## start DOCUMENT EXTRACT

Opened 4 months ago

Last modified 9 days ago

#22212 reopened defect

[warn] channelpadding_compute_time_until_pad_for_netflow(): Bug: Channel padding timeout scheduled 164729ms in the past. Did the monotonic clock just jump?

Reported by: arma Owned by: mikeperry
Priority: Medium Milestone: Tor: 0.3.1.x-final
Component: Core Tor/Tor Version: Tor: 0.3.1.1-alpha
Severity: Normal Keywords:
Cc: mikeperry Actual Points:
Parent ID: Points:
Reviewer: Sponsor:

Description

Normal Tor client, running Tor 0.3.1.0-alpha-dev 2e4f3b36bdfd5118, got this log line:

May 10 02:50:11.217 [warn] channelpadding_compute_time_until_pad_for_netflow(): Bug: Channel padding timeout scheduled 164729ms in the past. Did the monotonic clock just jump? (on Tor 0.3.1.0-alpha-dev 2e4f3b36bdfd5118)

My tor client had been idle for hours before this point, and the log message coincides with a new request that I made. I'm pretty sure there was no clock jump.

Alas, I have no more detailed logs. I'll try to reproduce with logs.

Child Tickets

Attachments (1)

info.log (165.6 KB) - added by teor 4 months ago.
Client log with padding error produced using chutney ref nodes.1495684579

Download all attachments as: .zip

Change History (25)

comment:1 Changed 4 months ago by nickm

Cc: mikeperry added

comment:2 Changed 4 months ago by mikeperry

Hrmm.. Noting some thoughts while we wait for more info or other instances: This could have happened if Tor stopped running its one-per-second housekeeping while you were reconnecting..

That large of a delta indicates a padding time was chosen for the channel, but a timer wasn't scheduled yet. Then that channel was forgotten about for about two minutes, until the connection housekeeping started running again, and we tried to schedule the padding timer, but found out it should have happened 2 minutes ago...

## end DOCUMENT EXTRACT
## start DATASET EXTRACT

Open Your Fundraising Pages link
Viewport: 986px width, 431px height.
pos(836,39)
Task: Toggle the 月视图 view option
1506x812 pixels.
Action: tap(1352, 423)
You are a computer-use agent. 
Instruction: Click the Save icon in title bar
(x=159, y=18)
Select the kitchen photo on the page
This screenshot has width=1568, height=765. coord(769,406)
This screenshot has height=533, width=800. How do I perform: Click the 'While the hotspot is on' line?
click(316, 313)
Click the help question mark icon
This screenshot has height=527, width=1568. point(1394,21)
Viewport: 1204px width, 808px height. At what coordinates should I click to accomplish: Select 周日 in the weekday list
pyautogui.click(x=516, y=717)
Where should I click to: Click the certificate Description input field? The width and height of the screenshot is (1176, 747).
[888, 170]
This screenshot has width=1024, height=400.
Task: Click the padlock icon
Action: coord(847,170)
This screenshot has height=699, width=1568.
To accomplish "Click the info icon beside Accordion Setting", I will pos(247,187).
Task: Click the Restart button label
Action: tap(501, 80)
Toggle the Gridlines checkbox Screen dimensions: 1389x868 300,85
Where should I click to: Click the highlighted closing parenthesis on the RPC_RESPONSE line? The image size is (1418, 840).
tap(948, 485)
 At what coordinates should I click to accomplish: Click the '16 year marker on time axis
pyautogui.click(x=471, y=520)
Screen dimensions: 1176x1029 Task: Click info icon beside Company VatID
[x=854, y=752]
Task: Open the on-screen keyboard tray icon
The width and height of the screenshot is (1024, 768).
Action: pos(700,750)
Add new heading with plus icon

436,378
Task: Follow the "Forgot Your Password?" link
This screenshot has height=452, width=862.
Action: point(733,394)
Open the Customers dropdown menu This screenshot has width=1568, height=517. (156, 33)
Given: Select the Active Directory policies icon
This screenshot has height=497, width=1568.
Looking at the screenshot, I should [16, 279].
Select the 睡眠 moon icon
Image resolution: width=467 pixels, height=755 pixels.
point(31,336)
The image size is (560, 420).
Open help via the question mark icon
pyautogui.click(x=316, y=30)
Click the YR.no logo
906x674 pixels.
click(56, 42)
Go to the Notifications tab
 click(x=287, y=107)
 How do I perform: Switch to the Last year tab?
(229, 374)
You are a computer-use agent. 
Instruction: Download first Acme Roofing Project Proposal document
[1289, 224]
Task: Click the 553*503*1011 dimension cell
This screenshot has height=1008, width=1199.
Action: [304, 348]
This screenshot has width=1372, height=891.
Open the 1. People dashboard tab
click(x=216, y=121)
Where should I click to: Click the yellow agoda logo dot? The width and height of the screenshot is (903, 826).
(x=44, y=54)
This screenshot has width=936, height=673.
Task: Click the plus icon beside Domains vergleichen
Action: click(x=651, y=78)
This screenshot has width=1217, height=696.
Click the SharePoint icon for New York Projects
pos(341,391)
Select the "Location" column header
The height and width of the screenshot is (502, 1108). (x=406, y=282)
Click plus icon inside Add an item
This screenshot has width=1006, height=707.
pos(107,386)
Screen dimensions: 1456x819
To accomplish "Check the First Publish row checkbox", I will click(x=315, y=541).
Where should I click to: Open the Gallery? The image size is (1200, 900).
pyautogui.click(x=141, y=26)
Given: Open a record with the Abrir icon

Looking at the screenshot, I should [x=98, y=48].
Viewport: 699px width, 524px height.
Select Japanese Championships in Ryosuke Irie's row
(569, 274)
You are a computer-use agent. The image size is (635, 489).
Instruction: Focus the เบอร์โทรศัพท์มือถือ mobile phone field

## end DATASET EXTRACT

__SET TASKS__:
1/ From the Tor bug ticket, transcribe the passage that begins at the words "That large of" and ends after the words "2 minutes ago...".
2/ Name every user account that appears in the Tor bug ticket, counting each only once.

__ANSWERS GIVEN__:
1/
That large of a delta indicates a padding time was chosen for the channel, but a timer wasn't scheduled yet. Then that channel was forgotten about for about two minutes, until the connection housekeeping started running again, and we tried to schedule the padding timer, but found out it should have happened 2 minutes ago...

2/
arma
mikeperry
teor
nickm